The problem with evaluating the comments made about former Prime Minister Kevin Rudd’s suitability or qualifications for the position of Secretary General of the United Nations is that the people making them are, compared with Rudd himself, intellectual nobodies.
After giving Rudd assurances that he would have the full support of the Government the Cabinet rolls him and Turnbull is forced to tell Rudd he is not qualified. To tell a formidable mind of the intellect of Rudd that you are not qualified must in itself, even for Turnbull, be an unnerving experience.
I mean, what do you tell a man who has had a career in the Foreign Diplomatic Service, speaks Mandarin, served as Foreign Minister and enjoys an international reputation for his knowledge of international affairs?
Whatever unqualified meant it was unsuitable for the consumption of the Australian people. We are treated on a need to know basis. Demeaning, isn’t it?
On Saturday I heard a number of people from the Coalition try to, and I mean try to define just why he is “unqualified”. People like Dan Tehan and the intellectually barren Barnaby Joyce. All they did was display their own political unworthiness.
The Government’s handling of Rudd’s attempt for the world’s top diplomatic position has turned out to be not just a question of Rudd’s qualifications but also Turnbull’s qualifications as a leader.
From the moment he became Leader of the Liberal Party it became clear that his appointment was ‘conditional’. The decision not to give him the Government’s blessing all but confirms it. Today’s decision just proves that Turnbull’s post-election rhetoric of ending partisanship was all a giant fraud, and he’s still scared witless about defying the hard-right of his party
Father Frank Brennen had this to say:
“Kevin Rudd’s Statement reveals very shoddy treatment by our present Prime Minister. Fancy declining even to meet with your predecessor when your own Foreign Minister has recommended the endorsement”.
“Mr Rudd thanks Foreign Minister Bishop, and her many Cabinet colleagues for their consideration of and support for his candidacy for United Nations Secretary General.
It would have been the first time in the United Nation’s 70 year history that Australia offered a candidate for UN Secretary General.
It would have reflected well on what our nation can offer to the world – as a middle power with relationships across the world, including the developing world, smaller states, the Commonwealth, our Pacific Island friends and of course our partners in Asia.
Mr Rudd requested to be considered as a former Prime Minister, a former Foreign Minister, a career diplomat, as someone who successfully campaigned for an Australian position on the UN Security Council in 2013-14, and who has chaired the Independent Commission on Multilateralism, a two-year long review of the UN system against the core question of whether the UN remains fit for purpose.
A nomination by the government would not have granted Mr Rudd a position.
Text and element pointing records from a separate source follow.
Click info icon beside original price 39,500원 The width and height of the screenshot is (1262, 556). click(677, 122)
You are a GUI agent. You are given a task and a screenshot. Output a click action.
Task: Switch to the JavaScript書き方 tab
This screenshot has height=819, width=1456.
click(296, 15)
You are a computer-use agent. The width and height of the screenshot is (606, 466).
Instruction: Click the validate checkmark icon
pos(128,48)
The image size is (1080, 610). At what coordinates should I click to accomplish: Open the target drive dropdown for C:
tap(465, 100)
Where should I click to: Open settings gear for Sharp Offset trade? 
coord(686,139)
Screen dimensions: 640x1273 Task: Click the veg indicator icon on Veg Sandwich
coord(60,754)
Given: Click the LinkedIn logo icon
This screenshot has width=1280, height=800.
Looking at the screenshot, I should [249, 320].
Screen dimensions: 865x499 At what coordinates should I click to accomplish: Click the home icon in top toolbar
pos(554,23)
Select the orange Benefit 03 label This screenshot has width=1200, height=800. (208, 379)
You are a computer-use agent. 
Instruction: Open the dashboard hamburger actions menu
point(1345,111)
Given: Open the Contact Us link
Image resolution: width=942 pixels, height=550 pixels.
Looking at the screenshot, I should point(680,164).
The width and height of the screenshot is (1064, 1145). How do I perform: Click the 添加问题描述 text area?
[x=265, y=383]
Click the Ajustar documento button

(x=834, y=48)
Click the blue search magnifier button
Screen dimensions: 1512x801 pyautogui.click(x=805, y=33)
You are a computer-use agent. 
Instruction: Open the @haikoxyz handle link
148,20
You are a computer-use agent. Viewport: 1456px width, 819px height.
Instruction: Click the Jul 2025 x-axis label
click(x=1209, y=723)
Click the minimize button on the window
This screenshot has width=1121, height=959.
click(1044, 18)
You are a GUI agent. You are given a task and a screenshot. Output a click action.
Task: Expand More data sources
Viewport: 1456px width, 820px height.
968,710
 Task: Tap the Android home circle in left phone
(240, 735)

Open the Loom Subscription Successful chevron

It would simply have enabled him to stand alongside the 12 other candidates from across the world, and compete on his merits.
That is now not to be.
Mr Rudd flew to Sydney this morning requesting a meeting with the Prime Minister, having sought such a meeting the previous evening.
On arrival in Sydney Mr Turnbull telephoned Mr Rudd, indicating there was no opportunity for a meeting.
Mr Turnbull stated he would not be nominating Mr Rudd as a candidate for UN Secretary General.
It is a pity the Government has not seen fit to support him, as the Hawke Government supported Malcolm Fraser for the post of Secretary General of the Commonwealth, or the Howard Government supported Gareth Evans to be head of UNESCO.
Mr Rudd wishes well all candidates for the position of UN Secretary General.
Mr Rudd remains a fervent defender and advocate of the UN in these difficult times. We need the UN now more than ever.
29 JULY 2016″.
The Press Conference to announce the Rudd decision was nothing short of a train wreck. Turnbull appeared weak and indecisive. In refusing to expand on Rudd’s qualifications the Prime Minister shone a light on his own inadequacies and insulted the Australian people.
Other than saying Rudd was not “well suited” to the job he had nothing to say. Genuinely nothing. Well, he did add that he did not mean to disparage Rudd but it came over as insincere politically vindictive blabber from a man who is looking less a leader by the day.
Here we have a former PM applying for one of the world’s top jobs and because he is captive to the right of his party Turnbull makes a bad partisan decision.
Unfortunately for Turnbull the people perceive him as being weak. And in terms of leadership it is not just a perception.
This is just a case of the conservative wing of his party telling him who is in charge. I wonder what his ministry would do if he used the old Gough Whitlam method of getting his way: “Crash through or crash”.
In making this decision Turnbull has succeeded in humiliating Rudd but in doing so he has succeeded in humiliating himself.
As a newspaper columnist commented this morning Turnbull had two approaches he could have taken for making the decision on nominating Kevin Rudd as a candidate for UN Secretary General – a national approach or a political approach – and the graceless coward chose the political approach.
My thought for the day.
“Current experience would suggest that the Australian people need to take more care when electing its leaders”.